Exercice court
D'après l'extrait sur les récoltes de colza et de tournesol, répondez :
1. À combien est estimée la production de colza ?
2. Quel taux d'huile moyen prévoit-on pour la récolte de colza 2022 ?
3. Entre quelles valeurs la surface semée en tournesol a-t-elle évolué ?

Extrait choisi
---+---
Hausse des surfaces de tournesol

Les producteurs bénéficient ainsi non seulement de cours solides, mais aussi d’une récolte particulièrement abondante, selon France Agrimer. La production de colza est estimée à 4,3 millions de tonnes, avec une surface de 1,2 Mha et un rendement moyen national de près de 3,6 tonnes par hectare, voire plus dans certaines régions. La récolte 2022 est ainsi une hausse de 31,6 % par rapport à 2021 ! De plus, la campagne s’est avérée propice au développement du colza : le taux d’huile moyen de la récolte 2022 devrait s’établir autour de 44,5 %, au-dessus de la moyenne quinquennale (43,2 %). Pour le tournesol, les chiffres restent à affiner, car la canicule a engendré un stress hydrique très néfaste au développement de la graine. Mais on s’attend tout de même à une récolte de 2 millions de tonnes en 2022, comparable à la récolte de 2021, mais en hausse de plus de 25 % par rapport à la moyenne quinquennale. Et il faut noter la très forte augmentation de la surface semée, passée de 698 000 ha à 842 000 ha.
---+---
Données extraites

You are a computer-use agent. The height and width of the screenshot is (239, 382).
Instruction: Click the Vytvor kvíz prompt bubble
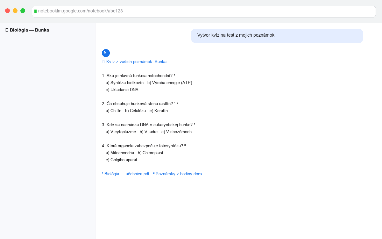pyautogui.click(x=276, y=36)
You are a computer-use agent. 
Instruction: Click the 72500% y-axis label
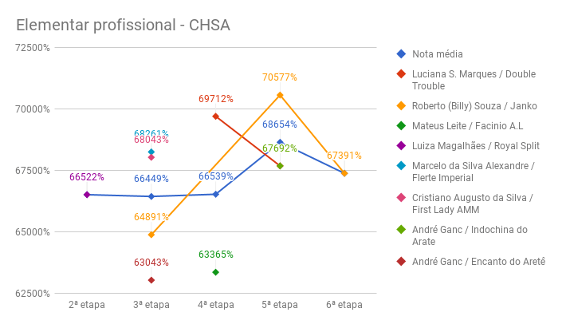tap(33, 48)
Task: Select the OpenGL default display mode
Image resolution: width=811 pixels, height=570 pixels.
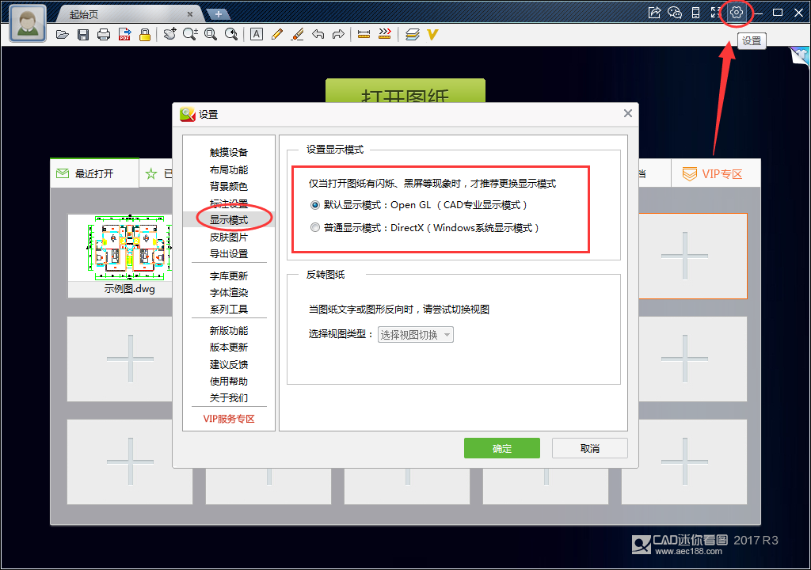Action: pos(313,205)
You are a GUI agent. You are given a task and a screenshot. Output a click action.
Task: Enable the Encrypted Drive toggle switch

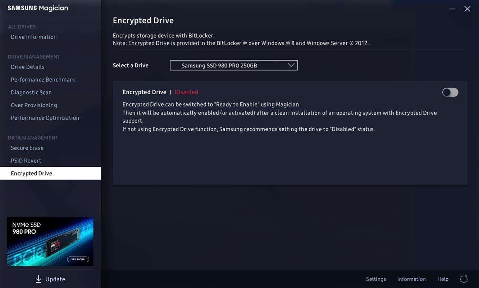coord(450,92)
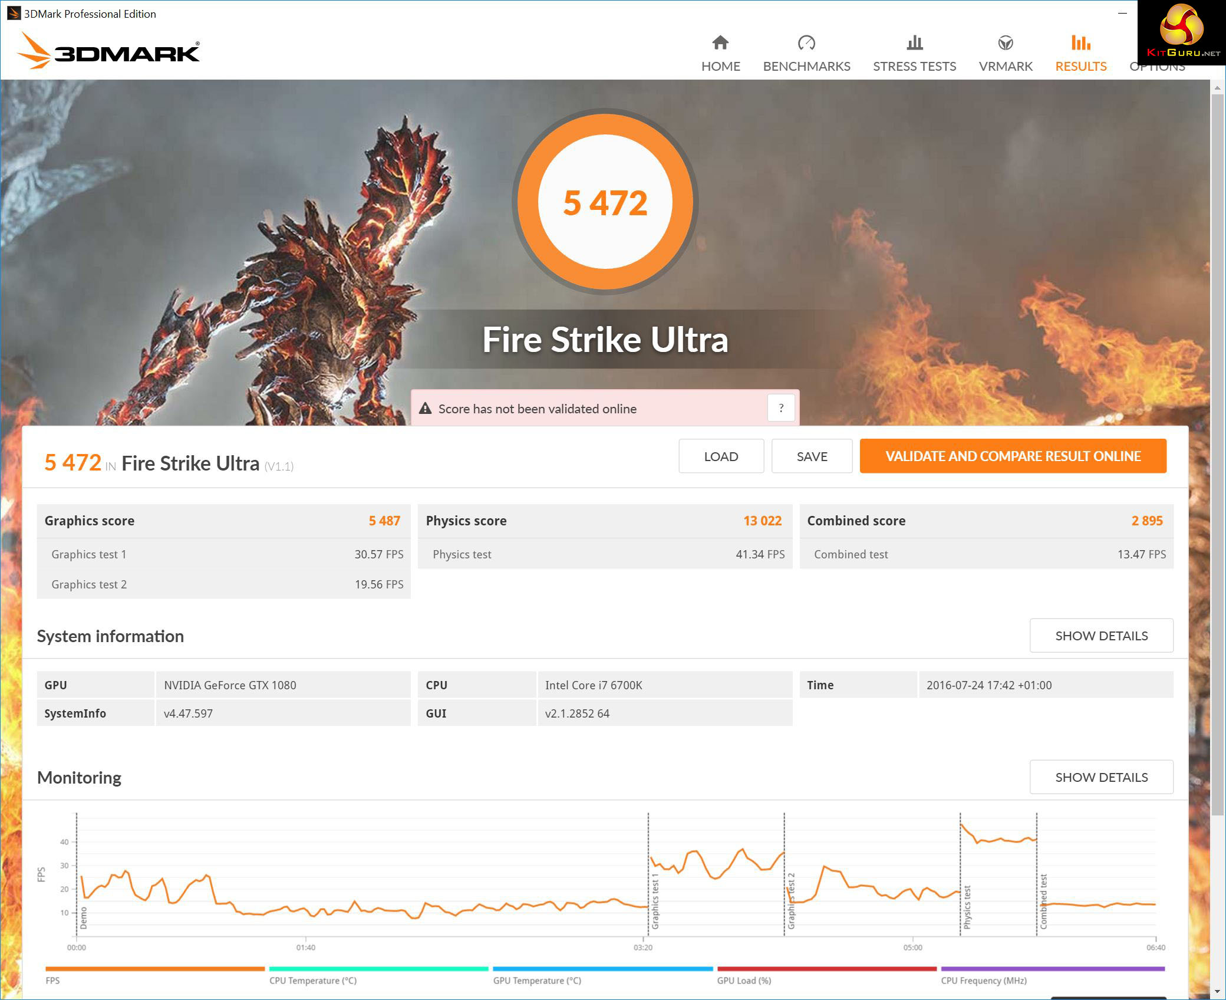The height and width of the screenshot is (1000, 1226).
Task: Expand System information with Show Details
Action: tap(1101, 636)

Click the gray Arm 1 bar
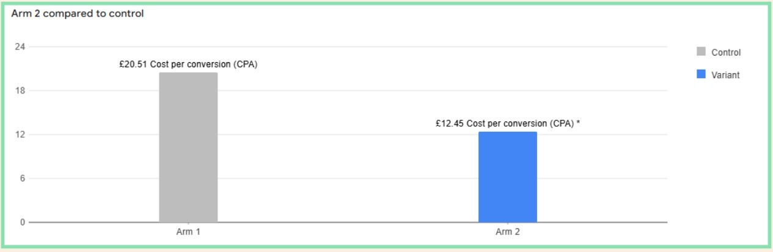click(x=188, y=148)
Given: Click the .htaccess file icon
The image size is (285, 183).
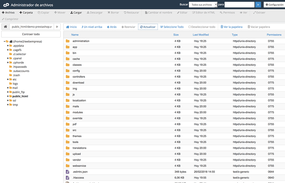Looking at the screenshot, I should click(68, 178).
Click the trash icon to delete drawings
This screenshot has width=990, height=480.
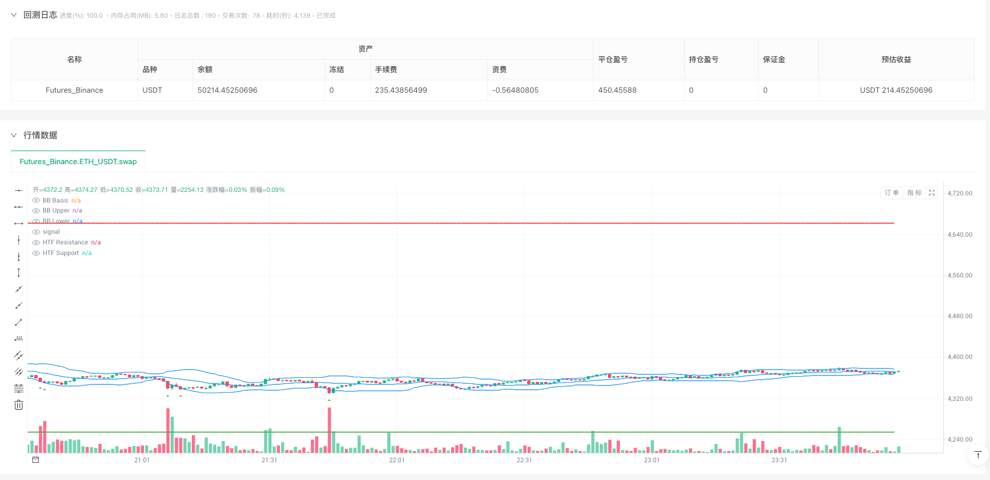pos(19,405)
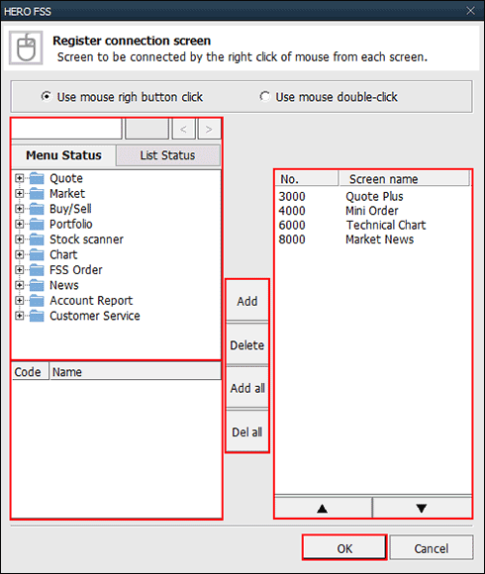Expand the Market tree node
This screenshot has width=485, height=574.
pyautogui.click(x=19, y=193)
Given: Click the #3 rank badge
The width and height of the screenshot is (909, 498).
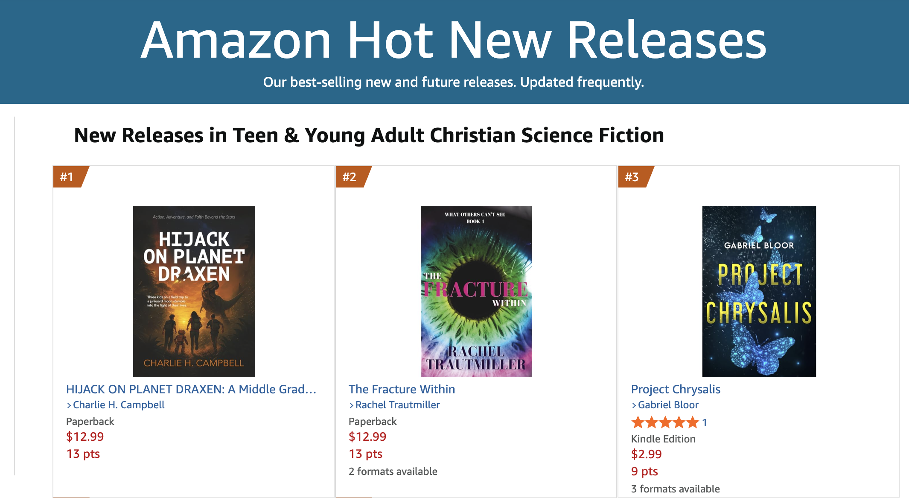Looking at the screenshot, I should (x=632, y=177).
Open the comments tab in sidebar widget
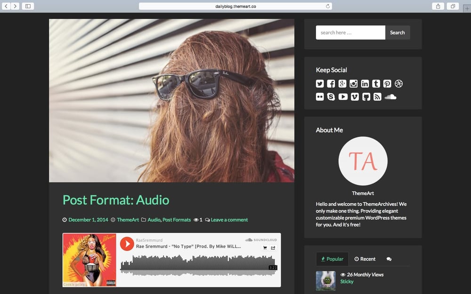The height and width of the screenshot is (294, 471). (x=389, y=259)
---+---
Corrigé ci-dessous
1. 4,3 millions de tonnes.
2. Autour de 44,5 %.
3. De 698 000 ha à 842 000 ha.